First, restore the >= enable before and after ranges in
authority_tag_sf_browse(), after I mistakenly removed it in
r19131; the second storage request for $after does not
stomp on the prior $before results, it simply gets pushed
onto the carefully constructed list of $before results,
ensuring that our target is in the middle of page 0.
Second, we're treating all of the "tag" members in the
method registration as list references now (for the purpose
of searching against 4xx/5xx in the .refs. variants), but
that was blowing up when we registered just a single tag as
a string and tried to treat the scalar as a list reference.

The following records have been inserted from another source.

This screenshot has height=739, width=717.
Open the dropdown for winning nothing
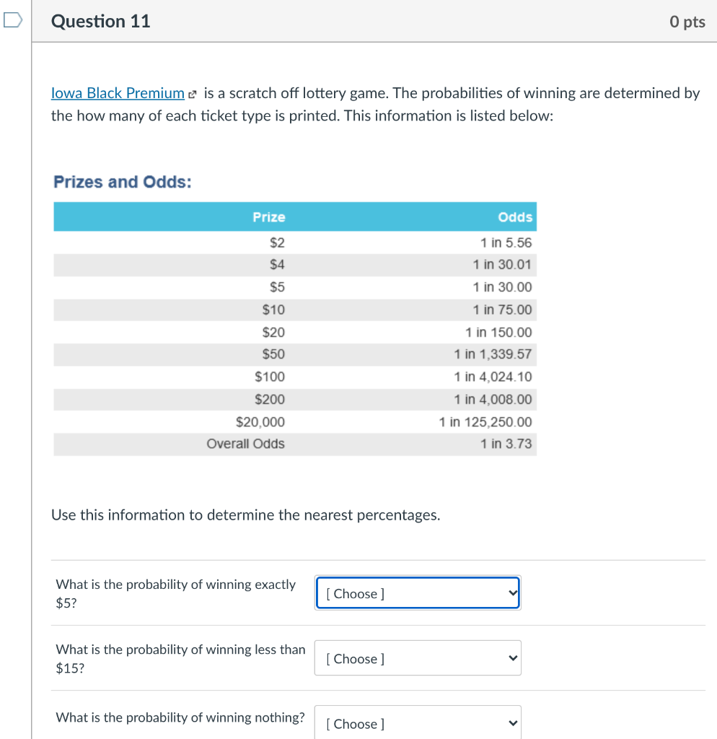point(417,722)
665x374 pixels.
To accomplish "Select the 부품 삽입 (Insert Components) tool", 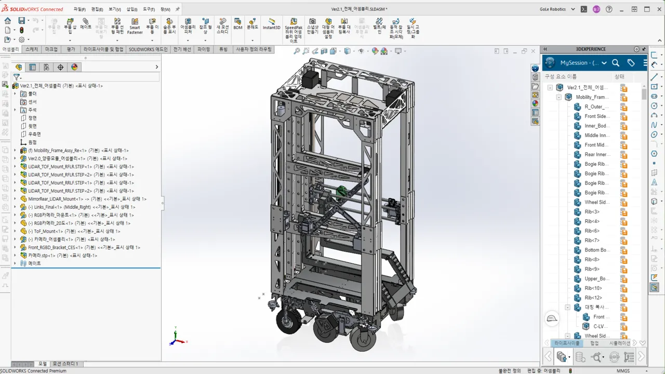I will pyautogui.click(x=70, y=26).
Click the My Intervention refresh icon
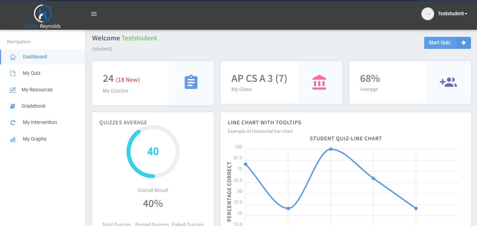477x226 pixels. point(13,123)
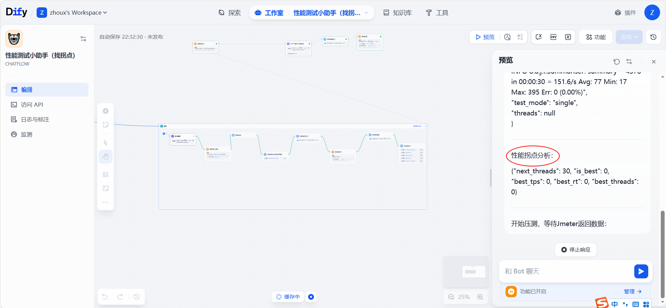
Task: Send the chat message with arrow button
Action: tap(641, 271)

I could have checked to see if what we had incoming was a
reference and dance accordingly, but opted to just define
all single-tag entries as single-element arrays instead.
Applied the same to startwith.
Finally, in r19331 I had used chop() to ensure that an
exact match for startwith would be returned as element 1 on
page 0, instead of appearing as the last element of page -1.
I had said that the right way to do this would be to naco_normalize()
the value to match the normalized afr.value, and so this is what
I have done. Rather than torturously using O:A:Storage:FTS to get
at the naco_normalize() definition, I moved the function into its
own Utils package and adjusted its usage accordingly through the
affected code. One step closer to single-sourcing the function
in the database, as well?
git-svn-id: svn://svn.open-ils.org/ILS/trunk@19332
dcc99617-32d9-48b4-a31d-
7c20da2025e4
package OpenILS::Application::Storage::FTS;
use OpenSRF::Utils::Logger qw/:level/;
use Parse::RecDescent;
-use Unicode::Normalize;
-use Encode;
+use OpenILS::Utils::Normalize qw( naco_normalize );
my $_default_grammar_parser = new Parse::RecDescent ( <<'GRAMMAR' );
GRAMMAR
-# FIXME - this is a copy-and-paste of the naco_normalize
-# stored procedure
-sub naco_normalize {
-
- my $str = decode_utf8(shift);
- my $sf = shift;
-
- # Apply NACO normalization to input string; based on
- # http://www.loc.gov/catdir/pcc/naco/SCA_PccNormalization_Final_revised.pdf
- #
- # Note that unlike a strict reading of the NACO normalization rules,
- # output is returned as lowercase instead of uppercase for compatibility
- # with previous versions of the Evergreen naco_normalize routine.
-
- # Convert to upper-case first; even though final output will be lowercase, doing this will
- # ensure that the German eszett (ß) and certain ligatures (ff, fi, ffl, etc.) will be handled correctly.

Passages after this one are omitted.